The first hydraulic active area may be generated by the seal 50A installed on the break pin 48 in a manner to sealingly engage the break pin 48 outside diameter (or outer pin surface) against an inside diameter (or inner sleeve surface) of the cartridge sleeve 44. The pressure on this hydraulic active area may place the break pin 48 in tension relative to the spring rod 42. This may occur as a result of the break pin 48 being engaged with the spring rod 42, and the spring rod 42 may be held in place by the retention plate 40. This diameter 48A may define the magnitude of the hydraulic imbalance and the force load that tries to break the break pin 48. This force need not impinge upon the cartridge sleeve 44.

The second hydraulic active area is generated by a difference between the seal 50A and the seal 50C installed inside the cartridge sleeve 44 sealing on the spring rod 42. Together the diameter 48A and break diameter 48B, these hydraulic imbalance diameters may result or create an axial load acting on the cartridge sleeve 44 in the direction needed to prevent the spring from decompressing (compare to spring decompression in FIG. 7).

With reference now to FIG. 6, when a pressure is applied against the break pin seal diameter 48A, the pin 48 may break at the break diameter 48B. The break of the pin 48 may result in one part of pin head 39 left engaged into or with the spring rod 42, and another pin portion 48C movable within the break pin atmospheric chamber 36. The break may occur while still maintaining a positive seal inside the cartridge sleeve 44. With the break pin 48 now broken, the break pin 48 may no longer abut cartridge sleeve 44 against spring 46. As such, only fluid pressure may hold the spring 46 in a compressed state at this point. The pressure at which the break pin breaks 48 may be adjustable and/or predetermined. This pressure may be sufficient to hold the spring 46 in compression by acting on the cartridge sleeve hydraulic imbalance during and the pin breakage.

When the break pin remnant 48C is in its resting position and the spring 46 is fully compressed, pressure inside the pressure chamber can be increased to a desired pressure for pressure testing. The hydraulic imbalance may be built into the cartridge sleeve by having diameter 48A (reference to 50A) larger than break diameter 48B diameter (reference to 50C) so as long as there is fluid pressure inside the pressure chamber the imbalance will exist. Varying the size of the hydraulic imbalance and the fluid pressure may control the force load acting on the spring 46 at the time of pin breakage to be greater than the spring preload value.

With reference now to FIGS. 7 and 8 together, maintaining a high-pressure (or desired pressure) value inside the pressure chamber (34, FIG. 6) may provide the cartridge 8 with ability to keep or hold the spring 46 in a compressed or biased state. In turn, reducing the pressure to a controlled value may allow the bias of the spring 46 to push or otherwise urge the cartridge sleeve 44 over the break pin 48 (or portion 48C). Seal 50D that had previously isolated the spring atmospheric chamber 38 from the pressure chamber 34 may now shift to unseal and permit pressurized fluid to migrate into the spring atmospheric chamber 38.
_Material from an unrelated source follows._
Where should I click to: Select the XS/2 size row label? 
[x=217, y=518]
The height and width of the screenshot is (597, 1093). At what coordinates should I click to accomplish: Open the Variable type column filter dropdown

With reference specifically to FIG. 8, once the fluid has been released from the pressurized chamber (34) into the spring atmospheric chamber 38 the increased hydraulic area created against the break pin atmospheric chamber 36 will trigger, in conjunction with the spring force, a push of the cartridge sleeve 44 into a fully moved (retracted) position shown here, thus allowing the fluid bypass to be easily maximized. Fluid may now travel or flow freely through the spring atmospheric chamber 38 into either a pressure chamber 34 of a subsequent stage, where the cycle shown in FIGS. 5 to 8 may be repeated, or if the stage is the last stage, fluid may flow into the upper atmospheric chamber 14 on an uphole side of the piston valve (10, FIG. 1). Although some embodiments shown illustrate two stages, the number of stages can vary from only one to more than two without any consequential difference in the form, fit and function of the mechanism described. In embodiments, there may be about 1 stage to about 20 stages.

Now referring to FIG. 9, a sleeve-opened position of a sleeve tool, in accordance with embodiments herein, is shown. FIG. 1 originally shows the piston valve 10, which may initially be closed via one or more sheer screws 18 coupled therewith, may be hydraulically balanced. As such, the piston valve 10 may not move when fluid or down-hole tools are pumped through the inside bore 12 of the sleeve. However, when the valve assembly (11) of the upper atmospheric chamber 14 is filled with pressurized fluid, the pressure may eventually be communicated through outlet port 28. There may thus be a hydraulic imbalance may be created against the lower atmospheric chamber 16. This imbalance may ultimately result in the shearing of the shear screws 18, and subsequent movement of the piston valve 10 into its open position shown in FIG. 9. This results in the opening of the sleeve ports 20 between the inside 12 and the outside of the sleeve.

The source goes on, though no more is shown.